That’s the state in which Dorr walked into Bent Wilson’s Verizon store Saturday evening; he was looking for a way to charge his dying cell phone without having to buy a phone charger he couldn’t afford at the moment.

That’s when a group of store employees recognized Dorr from a Butler Eagle report on the vehicle fire and sprung into action.

Sales associates Brent Wilson and Ryan Roche were the first to introduce themselves to Dorr.
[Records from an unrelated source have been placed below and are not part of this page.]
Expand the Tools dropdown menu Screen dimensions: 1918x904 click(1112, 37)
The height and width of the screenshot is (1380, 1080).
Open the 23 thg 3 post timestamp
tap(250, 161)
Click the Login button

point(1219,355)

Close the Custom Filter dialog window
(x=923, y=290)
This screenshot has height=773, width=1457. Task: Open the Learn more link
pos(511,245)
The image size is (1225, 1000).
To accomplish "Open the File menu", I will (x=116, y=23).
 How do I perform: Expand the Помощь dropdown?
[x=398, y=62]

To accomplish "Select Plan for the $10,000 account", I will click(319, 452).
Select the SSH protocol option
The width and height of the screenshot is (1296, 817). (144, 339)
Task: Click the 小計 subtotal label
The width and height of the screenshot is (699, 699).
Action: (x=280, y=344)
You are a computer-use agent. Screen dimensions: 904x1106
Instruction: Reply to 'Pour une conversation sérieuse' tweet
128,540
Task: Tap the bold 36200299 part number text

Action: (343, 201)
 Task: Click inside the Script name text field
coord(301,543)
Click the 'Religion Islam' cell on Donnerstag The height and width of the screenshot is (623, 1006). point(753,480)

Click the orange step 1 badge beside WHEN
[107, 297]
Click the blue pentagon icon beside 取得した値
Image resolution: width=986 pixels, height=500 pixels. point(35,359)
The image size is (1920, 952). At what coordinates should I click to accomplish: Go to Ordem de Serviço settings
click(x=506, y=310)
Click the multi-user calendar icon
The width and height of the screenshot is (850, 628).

They got his phone charged — and then did something Dorr did not expect: they offered to help him out.

Wilson and Roche started a collection among their coworkers, and a group of six — Wilson, Roche, Shannon McCreary, Wes Hortert, Travis Kovalovsky and Matthew Marsico — gathered enough money to put Dorr up in a Days Inn for the night.

The plan, Roche said, was to give Dorr a little time to breathe while he waited for his insurance company to get in touch about the RV fire. But the relief efforts didn’t stop there, Roche said. As word spread people began dropping clothing, cash and other items off at the Verizon store for Dorr.

“I’m very thankful that everybody came together,” Roche said. “Everybody’s been completely positive. I wish we could help him out a little more, but the little things are what’s important right now.”

The help didn’t stop on Saturday, either. The next day Dorr was at a car show at Unionville Fire Station when he bumped into members of the department who offered shirts and hats, and helped connect him with the Red Cross, which moved to get Dorr accommodations for that night as well.

Unionville Fire Chief Nathan Wulff said the department’s efforts on Dorr’s behalf aren’t anything outside the norm; it’s the situation itself that’s strange.

“He just needed led in the right direction, I think, and I’m glad we were able to help him” Wulff said. “Being that it wasn’t a house, but was his home, it was kind of a different situation.”

For now, Dorr said, he’s staying in Butler County while he waits to hear back from his insurance company — a fraught process because it’s unlikely that his policy will cover any of the items that were inside his RV. Still, he said, he wants to thank everyone who has rallied to his cause since a fire took his home and nearly all his possessions.

“I really feel blessed, you know? It’s a little tougher when you got what you got, but hey, I’m OK,” Dorr said. “People have been a tremendous help to me, and I want to be sure to thank them.”